A company that has a huge volume of data builds a data warehouse so that it can generate reports, perform analytics and make informed decisions. The process of building a data warehouse from a transactional or source system is important and the process that a company selects depends on its long term vision and goal of its business intelligence systems. There are two schools of thought on how a data warehouse system should be built. In this article we discuss one of those. The method that we discuss here owe’s its existence to Ralph Kimball and can also be called Dimensional modeling.
Before discussing what dimensional modeling is, let us understand what is expected out of a data warehouse. The requirements of a data warehouse are:
1) It should allow everyone in the organization to effectively access information.
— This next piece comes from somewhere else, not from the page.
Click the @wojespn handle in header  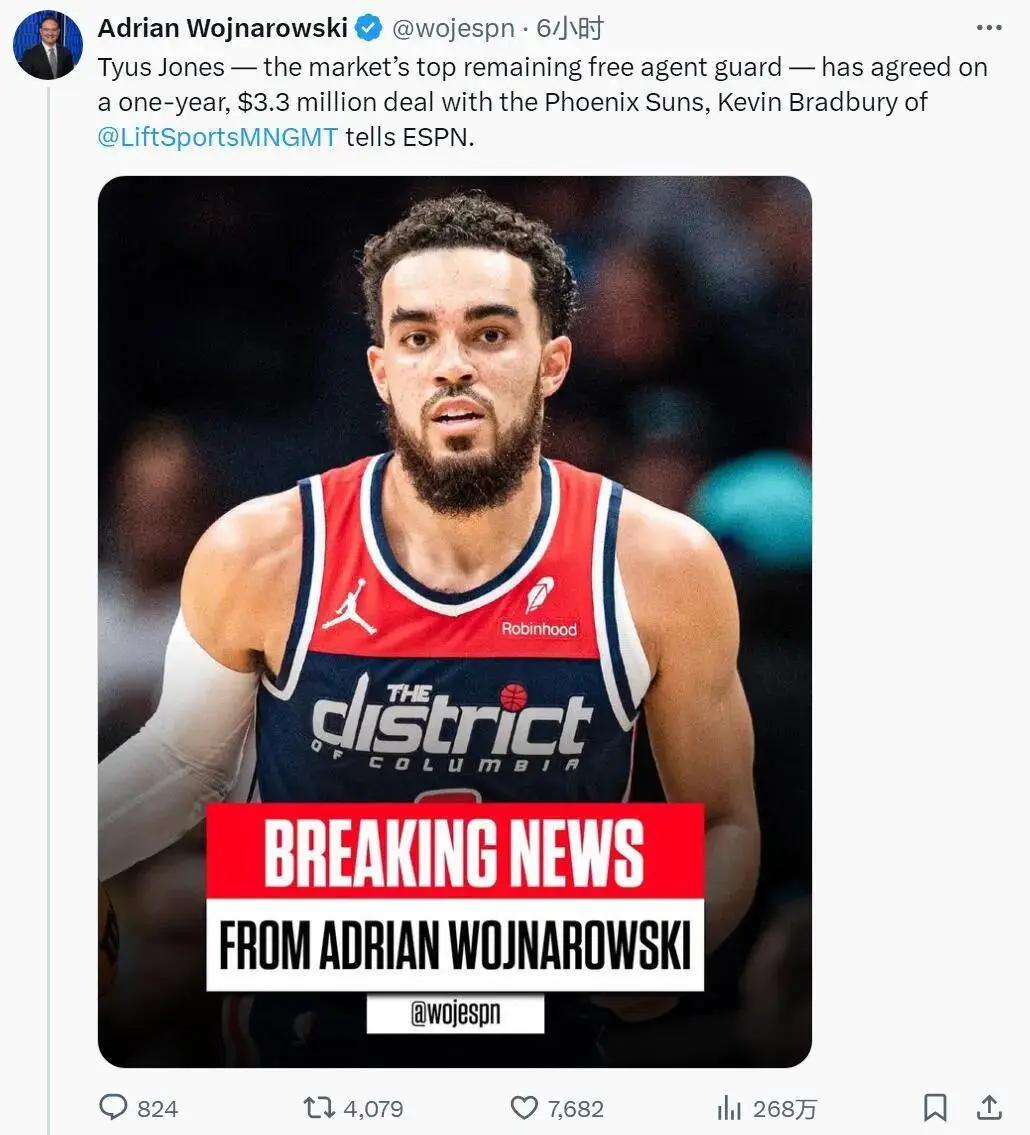453,28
2) It must present a ‘single version of truth’ of data.
3) It must be able to incorporate changes quickly.
4) It must protect data and manage data access.
Components of a Data Warehouse:
Let’s discuss the components of the data warehouse topology.
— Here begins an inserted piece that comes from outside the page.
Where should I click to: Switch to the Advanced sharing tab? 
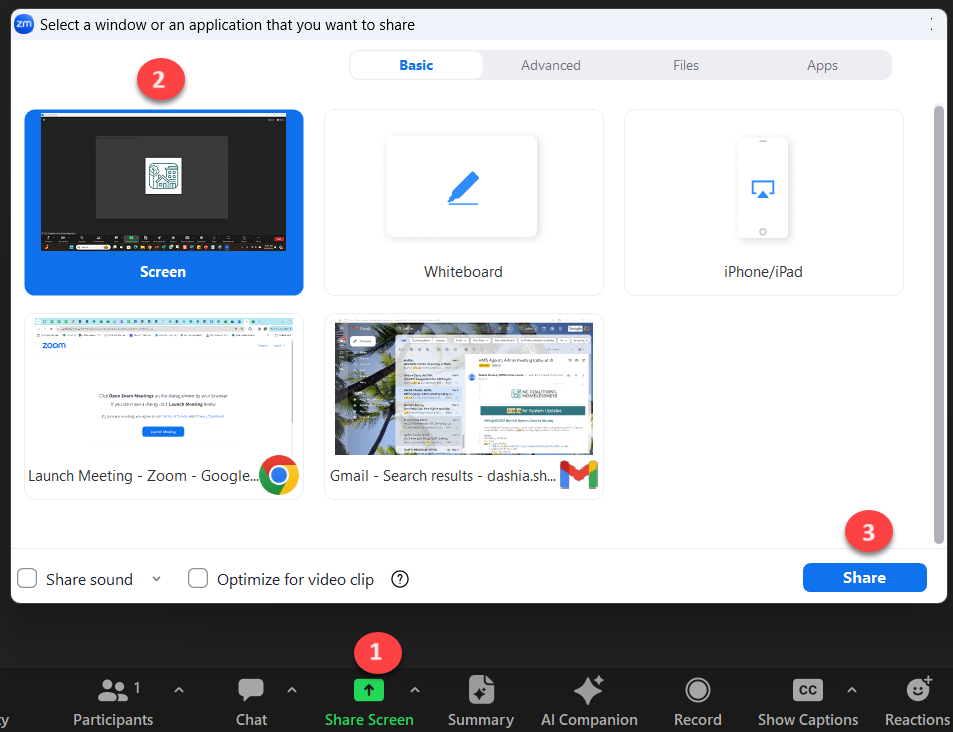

- Operational source system : This source systems are the transactional systems that the company uses to capture its operational data. The source systems may range from a relational database to a flat file. The source systems are characterized by high availability and high performance. However, they may not store historical information.
- Data Staging Area: The data from the source systems need to be fed to the data warehouse. However, the data may undergo various transformations before it is loaded into the data warehouse. A process called ETL (Extract, Transform and Load) may be carried out during the data staging area. Ralph Kimball advocates that the data in data warehouse should be stored in dimensional form . However, data in the staging area may be in normal form, but should not be avilable to the end user for querying.
- Data Presentation: This is the area where the end users submit their query. It consists of a series of data marts. A data mart contains data in a dimensional form. The data in a data mart corresponds to one business process. Note that the data mart does not contain data from a business department but a business process. There may be multiple processes in an organization and hence multiple data marts. However the processes and hence the data marts may contain information that is shared accross the organization. For example, the customer information may be present in all data marts. Therefore all data marts may contain a dimension called customer. This dimension may be shared (physically or logically) accross all the data marts and is called a conformed dimension.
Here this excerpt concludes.